Ask to see a sample status report -- not a description of one. The report should show: - Provider name - Payer name and type - Application submission date - Current status - Next action required and owner - Current blocker (if any) - Last follow-up date and contact - Expected effective date - Notes from payer calls or portal checks
Monthly reporting is too slow for active enrollment work. Weekly is the minimum for new provider onboarding. High-volume projects may need twice-weekly updates. Practices that discover enrollment problems from a declined claim rather than a vendor status update are working with a vendor that is not communicating effectively.
7. What Are Your Fees and What Is Excluded?
Credentialing pricing varies by vendor and scope -- per provider, per payer, monthly retainer, or project-based. Verify current pricing from vendor quotes. Ask specifically what is excluded from the quoted price:
- CAQH maintenance and reattestation
- Medicare and Medicaid enrollment (often separate line items)
- Commercial payer follow-up after initial submission
- Returned application rework
- Delegated credentialing organizations (Optum, Magellan, Beacon)
- State-specific supplemental forms
- Rush processing fees
- Recredentialing at contract cycle end
If a quote is meaningfully cheaper than competing quotes, identify which items are excluded. Missing exclusions typically show up as scope gaps or billing disputes mid-project.
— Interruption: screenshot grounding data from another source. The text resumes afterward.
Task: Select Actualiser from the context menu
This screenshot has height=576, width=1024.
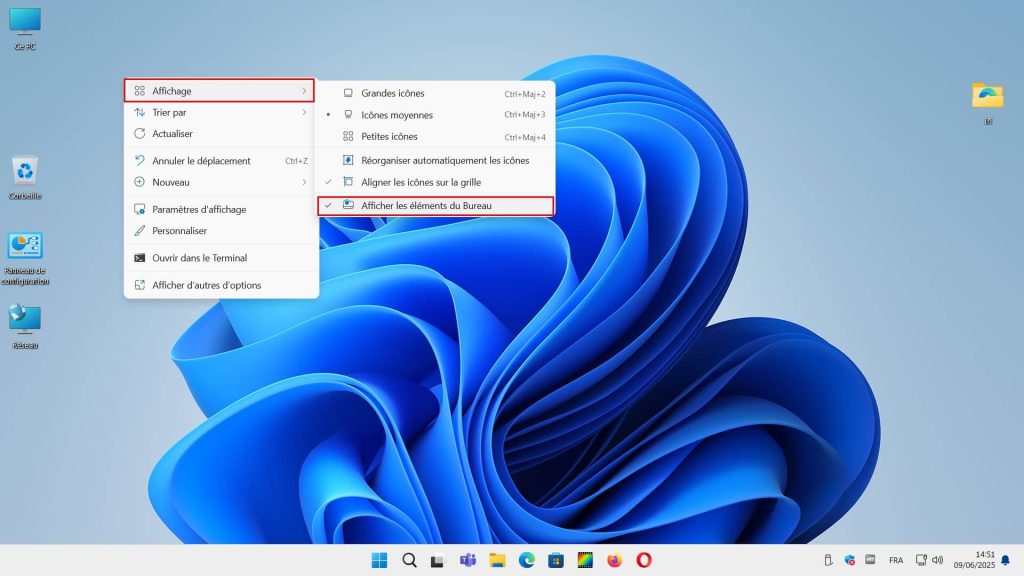Action: click(172, 133)
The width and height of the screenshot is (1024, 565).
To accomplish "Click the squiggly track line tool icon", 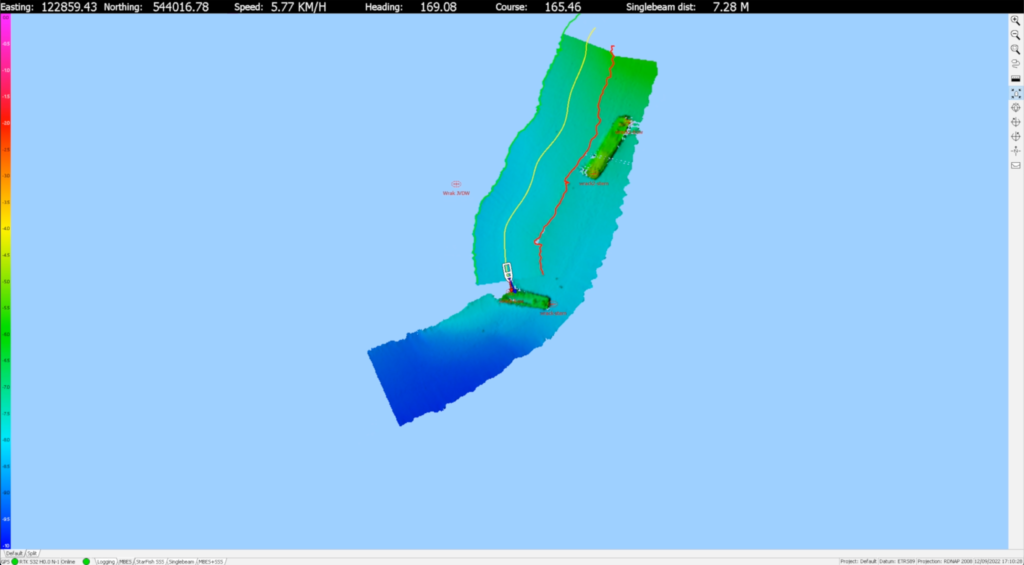I will pos(1016,63).
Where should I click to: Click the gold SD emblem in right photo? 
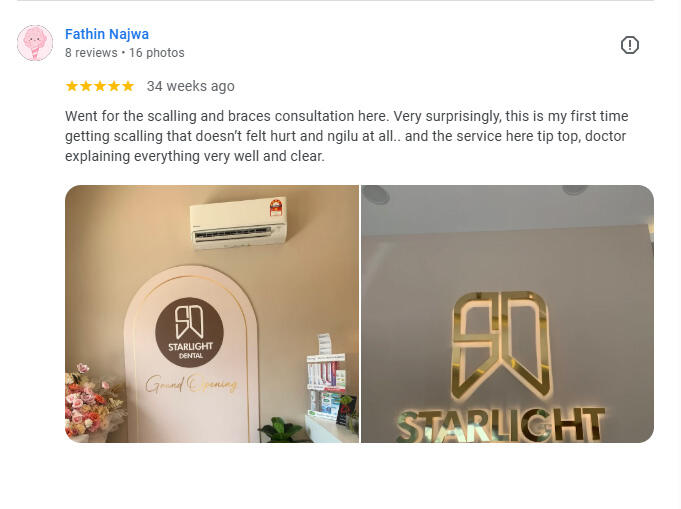point(501,346)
8. How Do You Protect Provider and Practice Data?
Credentialing files contain sensitive personal and professional information -- SSNs, license numbers, malpractice history, board sanctions. Ask:
- Will you sign a BAA before receiving any documents?
- How is access to provider records controlled within your team?
- Are all access events logged with an audit trail?
- What is your data retention policy?
- What is your breach notification procedure and timeline?
No BAA should stop the evaluation immediately. Any hesitation on basic security documentation is a disqualifying signal when the vendor will have access to PHI and professional history.
9. Can We Speak With References Like Us?
Ask for references from practices similar in size, specialty, and payer mix. Then ask those references:
- Were payer timeline estimates accurate?
- Did the vendor communicate blockers before they became problems?
- Were any claims delayed because payer loading was incorrect after approval?
- What specifically did the vendor do well?
- What would you do differently?
References that say only "they are great" are not useful for evaluation. You need to know whether a missed CAQH reattestation, a returned application left unresolved for six weeks, or a billing handoff problem caused a revenue delay.
10. What Happens After Initial Enrollment?
Ongoing credentialing maintenance includes: CAQH reattestation every 120 days, license renewals, DEA renewals, malpractice renewals, Medicare PECOS revalidation every 5 years, commercial payer recredentialing every 2-3 years, roster updates, address changes, and ownership change notifications. Ask whether the vendor handles ongoing maintenance or only the initial enrollment project.
For many practices, the vendor that submits the fastest initial enrollment is not the right long-term choice if the credentialing calendar drifts after the launch project closes. A vendor with an ongoing maintenance program that provides automatic calendar alerts, annual recredentialing outreach, and CAQH reattestation reminders may be worth more than a vendor with faster initial submission if the practice cannot manage the calendar internally.
How to Use These Answers
After each vendor call, score the answers across the five GPH scorecard categories while the conversation is still fresh. Give the highest scores to vendors that provide a sample payer tracker, define scope at the line-item level, explain payer-specific follow-up procedures, and treat BAA and security as requirements, not options. Give low scores to vendors that answer with general claims and no process detail.
The final decision should match the vendor's strength to the practice's actual problem: speed to launch, backlog cleanup, complex payer mix, multi-provider roster, or ongoing maintenance. Being good at credentialing and being the right fit for a specific project are different things.